• _Exercise requirements_: Repeat each entry. Keep every line exactly as it is.

• _Information supplied_:

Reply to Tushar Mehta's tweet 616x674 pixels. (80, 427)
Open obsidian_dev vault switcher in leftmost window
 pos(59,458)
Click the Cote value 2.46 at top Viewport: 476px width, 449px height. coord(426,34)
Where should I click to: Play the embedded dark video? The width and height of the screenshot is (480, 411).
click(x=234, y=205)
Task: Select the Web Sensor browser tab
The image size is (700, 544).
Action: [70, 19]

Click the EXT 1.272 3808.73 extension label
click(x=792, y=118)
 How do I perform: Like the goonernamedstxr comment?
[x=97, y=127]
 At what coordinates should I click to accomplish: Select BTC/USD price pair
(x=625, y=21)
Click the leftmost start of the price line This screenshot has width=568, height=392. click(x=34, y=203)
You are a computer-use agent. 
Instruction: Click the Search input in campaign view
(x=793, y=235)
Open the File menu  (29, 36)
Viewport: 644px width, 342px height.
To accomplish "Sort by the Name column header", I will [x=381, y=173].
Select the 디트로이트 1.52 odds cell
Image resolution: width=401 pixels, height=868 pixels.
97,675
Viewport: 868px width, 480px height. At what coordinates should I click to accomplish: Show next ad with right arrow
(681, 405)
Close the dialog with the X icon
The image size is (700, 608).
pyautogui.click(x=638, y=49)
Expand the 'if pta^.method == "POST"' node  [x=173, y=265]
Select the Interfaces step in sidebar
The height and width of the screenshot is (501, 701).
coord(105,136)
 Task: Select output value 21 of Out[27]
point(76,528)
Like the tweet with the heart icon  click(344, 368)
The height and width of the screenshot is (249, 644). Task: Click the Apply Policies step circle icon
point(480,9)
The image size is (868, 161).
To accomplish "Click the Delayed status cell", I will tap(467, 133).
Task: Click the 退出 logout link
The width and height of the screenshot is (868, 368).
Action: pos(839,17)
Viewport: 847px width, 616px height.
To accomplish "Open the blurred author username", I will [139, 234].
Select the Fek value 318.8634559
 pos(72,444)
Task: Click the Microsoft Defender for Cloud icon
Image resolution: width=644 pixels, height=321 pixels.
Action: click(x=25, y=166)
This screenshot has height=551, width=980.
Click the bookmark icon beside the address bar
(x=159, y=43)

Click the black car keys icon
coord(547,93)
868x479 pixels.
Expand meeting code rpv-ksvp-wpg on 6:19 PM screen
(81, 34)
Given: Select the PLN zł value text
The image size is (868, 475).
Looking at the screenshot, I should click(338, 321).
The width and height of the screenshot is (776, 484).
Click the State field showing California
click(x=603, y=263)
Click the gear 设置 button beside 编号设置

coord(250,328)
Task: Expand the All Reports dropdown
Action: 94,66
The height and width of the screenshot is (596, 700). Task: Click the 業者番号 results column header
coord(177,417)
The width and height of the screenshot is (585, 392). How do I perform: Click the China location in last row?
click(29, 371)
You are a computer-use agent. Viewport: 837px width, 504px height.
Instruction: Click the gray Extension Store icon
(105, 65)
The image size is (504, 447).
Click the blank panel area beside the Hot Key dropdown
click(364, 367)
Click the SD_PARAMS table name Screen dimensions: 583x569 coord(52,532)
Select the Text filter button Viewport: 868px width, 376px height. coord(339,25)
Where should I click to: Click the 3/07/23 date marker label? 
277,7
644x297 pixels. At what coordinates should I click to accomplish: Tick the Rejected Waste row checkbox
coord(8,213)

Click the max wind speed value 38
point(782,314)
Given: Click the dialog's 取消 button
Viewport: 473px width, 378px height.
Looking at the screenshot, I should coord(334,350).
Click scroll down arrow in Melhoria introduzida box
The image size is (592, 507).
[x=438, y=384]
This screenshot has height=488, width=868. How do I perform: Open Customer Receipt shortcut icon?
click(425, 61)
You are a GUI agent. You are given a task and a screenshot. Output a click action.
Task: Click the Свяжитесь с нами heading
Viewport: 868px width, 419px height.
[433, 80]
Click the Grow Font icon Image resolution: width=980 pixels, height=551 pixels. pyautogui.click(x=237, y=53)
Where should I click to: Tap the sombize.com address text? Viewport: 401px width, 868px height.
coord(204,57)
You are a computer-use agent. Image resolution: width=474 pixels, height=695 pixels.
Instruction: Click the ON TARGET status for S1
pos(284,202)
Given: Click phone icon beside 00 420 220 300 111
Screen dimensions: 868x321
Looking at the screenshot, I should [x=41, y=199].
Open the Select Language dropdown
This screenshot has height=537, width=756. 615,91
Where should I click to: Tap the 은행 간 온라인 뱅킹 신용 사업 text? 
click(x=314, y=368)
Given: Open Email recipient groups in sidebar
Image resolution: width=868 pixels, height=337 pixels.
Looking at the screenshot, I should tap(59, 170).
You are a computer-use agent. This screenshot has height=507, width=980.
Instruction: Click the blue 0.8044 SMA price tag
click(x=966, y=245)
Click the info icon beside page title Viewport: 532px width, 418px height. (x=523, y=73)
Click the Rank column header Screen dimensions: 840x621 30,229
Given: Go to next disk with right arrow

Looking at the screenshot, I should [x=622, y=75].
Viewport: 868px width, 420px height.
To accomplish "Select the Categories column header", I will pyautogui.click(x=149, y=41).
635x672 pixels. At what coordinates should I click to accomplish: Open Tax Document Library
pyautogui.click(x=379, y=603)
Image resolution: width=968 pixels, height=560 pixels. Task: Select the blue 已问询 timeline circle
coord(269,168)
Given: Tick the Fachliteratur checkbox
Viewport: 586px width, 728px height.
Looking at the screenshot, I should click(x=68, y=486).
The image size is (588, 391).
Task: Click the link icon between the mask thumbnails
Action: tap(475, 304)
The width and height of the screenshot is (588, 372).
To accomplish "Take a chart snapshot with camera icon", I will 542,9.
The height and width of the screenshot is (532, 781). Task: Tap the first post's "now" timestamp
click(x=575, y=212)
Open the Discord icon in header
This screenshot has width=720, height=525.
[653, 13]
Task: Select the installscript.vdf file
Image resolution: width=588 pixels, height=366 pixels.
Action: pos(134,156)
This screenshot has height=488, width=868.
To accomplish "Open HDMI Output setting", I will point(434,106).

• _Solution_:
Reply to Tushar Mehta's tweet 616x674 pixels. (80, 427)
Open obsidian_dev vault switcher in leftmost window
 pos(59,458)
Click the Cote value 2.46 at top Viewport: 476px width, 449px height. coord(426,34)
Where should I click to: Play the embedded dark video? The width and height of the screenshot is (480, 411).
click(x=234, y=205)
Task: Select the Web Sensor browser tab
The image size is (700, 544).
Action: [70, 19]

Click the EXT 1.272 3808.73 extension label
click(x=792, y=118)
 How do I perform: Like the goonernamedstxr comment?
[x=97, y=127]
 At what coordinates should I click to accomplish: Select BTC/USD price pair
(x=625, y=21)
Click the leftmost start of the price line This screenshot has width=568, height=392. click(x=34, y=203)
You are a computer-use agent. 
Instruction: Click the Search input in campaign view
(x=793, y=235)
Open the File menu  (29, 36)
Viewport: 644px width, 342px height.
To accomplish "Sort by the Name column header", I will [x=381, y=173].
Select the 디트로이트 1.52 odds cell
Image resolution: width=401 pixels, height=868 pixels.
97,675
Viewport: 868px width, 480px height. At what coordinates should I click to accomplish: Show next ad with right arrow
(681, 405)
Close the dialog with the X icon
The image size is (700, 608).
pyautogui.click(x=638, y=49)
Expand the 'if pta^.method == "POST"' node  [x=173, y=265]
Select the Interfaces step in sidebar
The height and width of the screenshot is (501, 701).
coord(105,136)
 Task: Select output value 21 of Out[27]
point(76,528)
Like the tweet with the heart icon  click(344, 368)
The height and width of the screenshot is (249, 644). Task: Click the Apply Policies step circle icon
point(480,9)
The image size is (868, 161).
To accomplish "Click the Delayed status cell", I will tap(467, 133).
Task: Click the 退出 logout link
The width and height of the screenshot is (868, 368).
Action: pos(839,17)
Viewport: 847px width, 616px height.
To accomplish "Open the blurred author username", I will [139, 234].
Select the Fek value 318.8634559
 pos(72,444)
Task: Click the Microsoft Defender for Cloud icon
Image resolution: width=644 pixels, height=321 pixels.
Action: click(x=25, y=166)
This screenshot has height=551, width=980.
Click the bookmark icon beside the address bar
(x=159, y=43)

Click the black car keys icon
coord(547,93)
868x479 pixels.
Expand meeting code rpv-ksvp-wpg on 6:19 PM screen
(81, 34)
Given: Select the PLN zł value text
The image size is (868, 475).
Looking at the screenshot, I should click(338, 321).
The width and height of the screenshot is (776, 484).
Click the State field showing California
click(x=603, y=263)
Click the gear 设置 button beside 编号设置

coord(250,328)
Task: Expand the All Reports dropdown
Action: 94,66
The height and width of the screenshot is (596, 700). Task: Click the 業者番号 results column header
coord(177,417)
The width and height of the screenshot is (585, 392). How do I perform: Click the China location in last row?
click(29, 371)
You are a computer-use agent. Viewport: 837px width, 504px height.
Instruction: Click the gray Extension Store icon
(105, 65)
The image size is (504, 447).
Click the blank panel area beside the Hot Key dropdown
click(364, 367)
Click the SD_PARAMS table name Screen dimensions: 583x569 coord(52,532)
Select the Text filter button Viewport: 868px width, 376px height. coord(339,25)
Where should I click to: Click the 3/07/23 date marker label? 
277,7
644x297 pixels. At what coordinates should I click to accomplish: Tick the Rejected Waste row checkbox
coord(8,213)

Click the max wind speed value 38
point(782,314)
Given: Click the dialog's 取消 button
Viewport: 473px width, 378px height.
Looking at the screenshot, I should coord(334,350).
Click scroll down arrow in Melhoria introduzida box
The image size is (592, 507).
[x=438, y=384]
This screenshot has height=488, width=868. How do I perform: Open Customer Receipt shortcut icon?
click(425, 61)
You are a GUI agent. You are given a task and a screenshot. Output a click action.
Task: Click the Свяжитесь с нами heading
Viewport: 868px width, 419px height.
[433, 80]
Click the Grow Font icon Image resolution: width=980 pixels, height=551 pixels. pyautogui.click(x=237, y=53)
Where should I click to: Tap the sombize.com address text? Viewport: 401px width, 868px height.
coord(204,57)
You are a computer-use agent. Image resolution: width=474 pixels, height=695 pixels.
Instruction: Click the ON TARGET status for S1
pos(284,202)
Given: Click phone icon beside 00 420 220 300 111
Screen dimensions: 868x321
Looking at the screenshot, I should [x=41, y=199].
Open the Select Language dropdown
This screenshot has height=537, width=756. 615,91
Where should I click to: Tap the 은행 간 온라인 뱅킹 신용 사업 text? 
click(x=314, y=368)
Given: Open Email recipient groups in sidebar
Image resolution: width=868 pixels, height=337 pixels.
Looking at the screenshot, I should tap(59, 170).
You are a computer-use agent. This screenshot has height=507, width=980.
Instruction: Click the blue 0.8044 SMA price tag
click(x=966, y=245)
Click the info icon beside page title Viewport: 532px width, 418px height. (x=523, y=73)
Click the Rank column header Screen dimensions: 840x621 30,229
Given: Go to next disk with right arrow

Looking at the screenshot, I should [x=622, y=75].
Viewport: 868px width, 420px height.
To accomplish "Select the Categories column header", I will pyautogui.click(x=149, y=41).
635x672 pixels. At what coordinates should I click to accomplish: Open Tax Document Library
pyautogui.click(x=379, y=603)
Image resolution: width=968 pixels, height=560 pixels. Task: Select the blue 已问询 timeline circle
coord(269,168)
Given: Tick the Fachliteratur checkbox
Viewport: 586px width, 728px height.
Looking at the screenshot, I should click(x=68, y=486).
The image size is (588, 391).
Task: Click the link icon between the mask thumbnails
Action: tap(475, 304)
The width and height of the screenshot is (588, 372).
To accomplish "Take a chart snapshot with camera icon", I will 542,9.
The height and width of the screenshot is (532, 781). Task: Tap the first post's "now" timestamp
click(x=575, y=212)
Open the Discord icon in header
This screenshot has width=720, height=525.
[653, 13]
Task: Select the installscript.vdf file
Image resolution: width=588 pixels, height=366 pixels.
Action: pos(134,156)
This screenshot has height=488, width=868.
To accomplish "Open HDMI Output setting", I will point(434,106).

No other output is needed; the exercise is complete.